Stellman applies this premise to various arenas of Christian worship and life in the pages of Dual Citizens. In a chapter titled "Subversive Sabbatarianism," he portrays the Sabbath as a day for Christians to withdraw from cultural activity, which is legitimate but not ultimate. The impulse to transform society cannot be the primary motivation for keeping the Sabbath, which lies rather in God's call to worship; and while the saints are called to full cultural participation Monday through Saturday, "it is precisely the believer's cultural withdrawal on Sunday that serves to challenge and subvert the assumptions of this fleeting age" (58). Stellman elaborates on the same principle in two later chapters on the church's relationship to the world in which it passes its pilgrimage. Though full of God's gifts, which we are in as much danger of enjoying too little as too much, it is also only a temporary realm, subject in the end to judgment and futility. The Christian who maintains a balance between these two is preserved from boredom with the world by gratitude for God's many blessings within it, but also from a disillusionment deriving from a quest for satisfaction from what must ultimately pass away.
Dual Citizens is best read as an exposition of the Christian life in light of two-kingdom theology, rather than as a fully argued defense of the position. The book covers a significant swathe of doctrine, presenting a wealth of scriptural and extrabiblical resources (including references to U2, Sting, and Facebook) in an approachable manner. Naturally, not all receive as full a treatment as one would like, and skeptics will find lacunae in its articulation of a sharp divide between the sacred and the profane. Stellman's exposition of eschatological themes from the book of Revelation is lucid and helpful, for instance, but passes over the extent to which these chapters allude to the primeval history of Genesis. Stellman cites G. K. Beale's work on Revelation but does not interact with Beale's work (i.e., The Temple and the Church's Mission, IVP, 2004), tracing the redemptive-historical trajectory that ends in consummation and begins in the garden, where the cultural mandate to fill the earth and subdue it was initially given. As transformationists find support for their stance in Beale's argument (and the similar work of Geerhardus Vos) that the same mandate is recapitulated throughout Scripture, including the call of Abram to be a blessing to all nations and the Great Commission that underlies the present mission of the church to fill the earth with God's presence and rule, some exegetical work in this field would have been appropriate.
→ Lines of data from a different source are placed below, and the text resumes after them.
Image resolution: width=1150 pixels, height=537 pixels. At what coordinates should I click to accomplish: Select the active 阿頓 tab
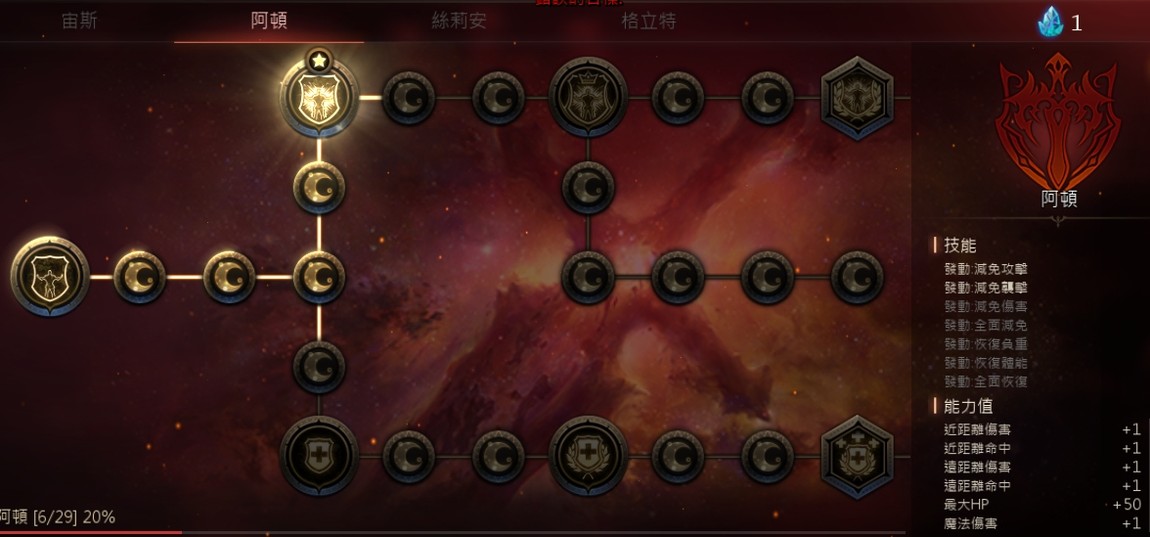pyautogui.click(x=269, y=21)
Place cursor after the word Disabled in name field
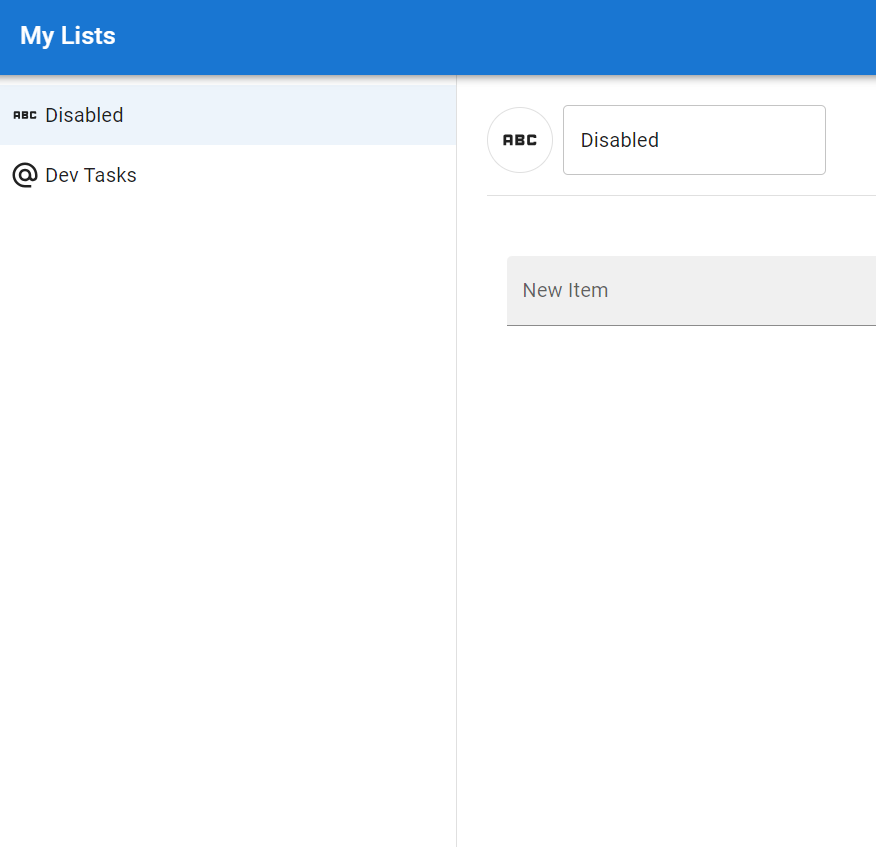876x847 pixels. click(660, 140)
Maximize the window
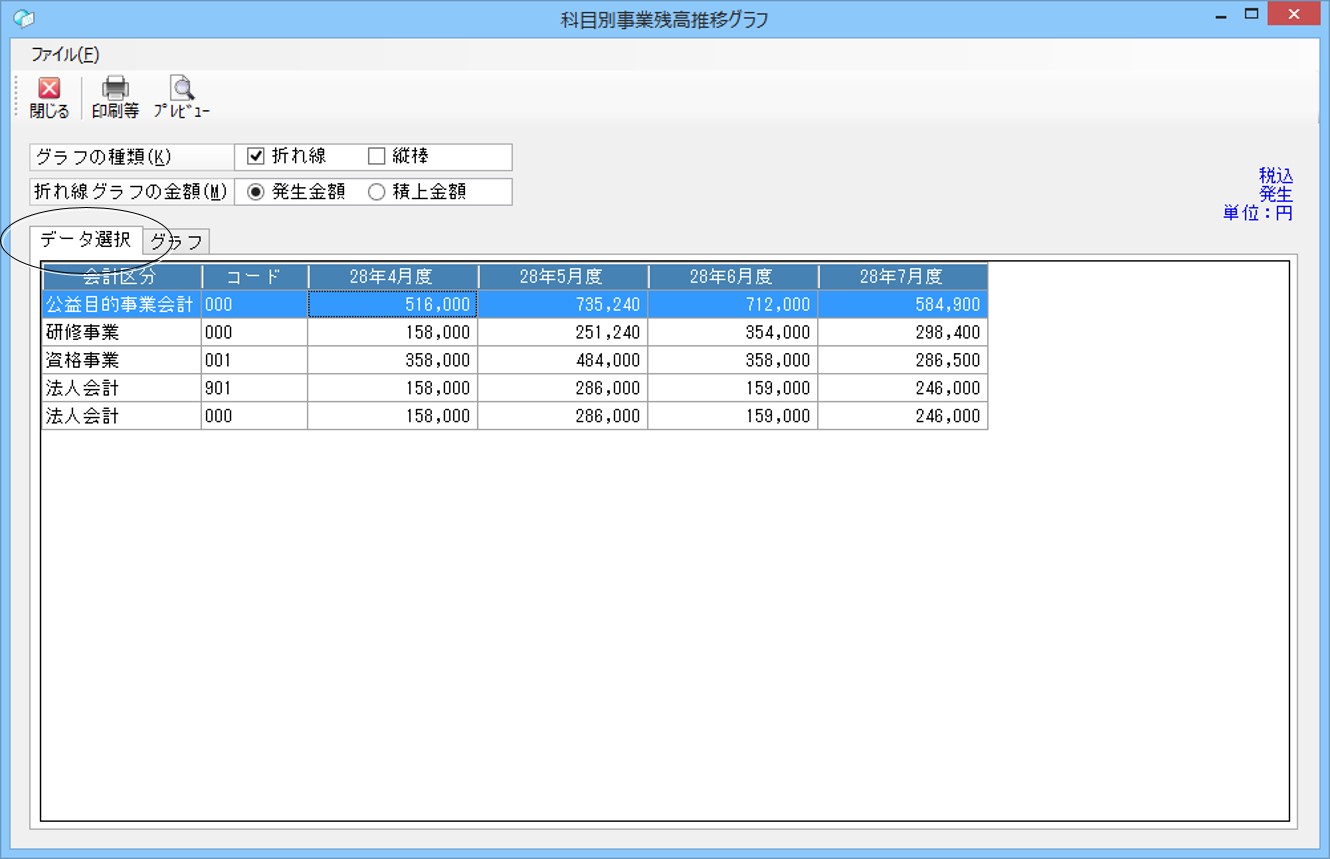The image size is (1330, 859). coord(1251,15)
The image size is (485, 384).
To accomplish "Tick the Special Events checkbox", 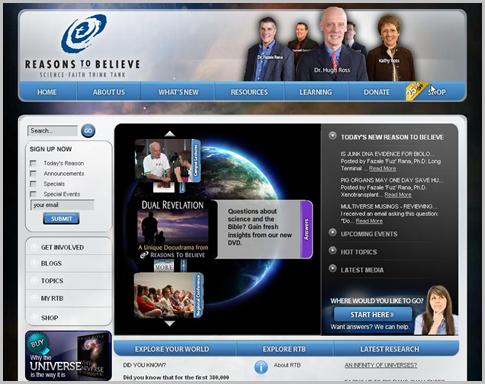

Undoubtedly, however, the work of renewal and redemption belongs ultimately to the Spirit who proceeds from the Father and the Son, to whom Stellman devotes his very helpful final chapter. The misidentification of the world as a restoration project resting on our shoulders, rather than the arena for God's work of redemption, represents a great threat to modern Christians' apprehension of the gospel. Against this threat, Stellman's call to the church to preserve its distinction in seeking its sole nourishment attending to the proclamation of the truth of the gospel and to the ordinary means of grace offered in worship is most welcome.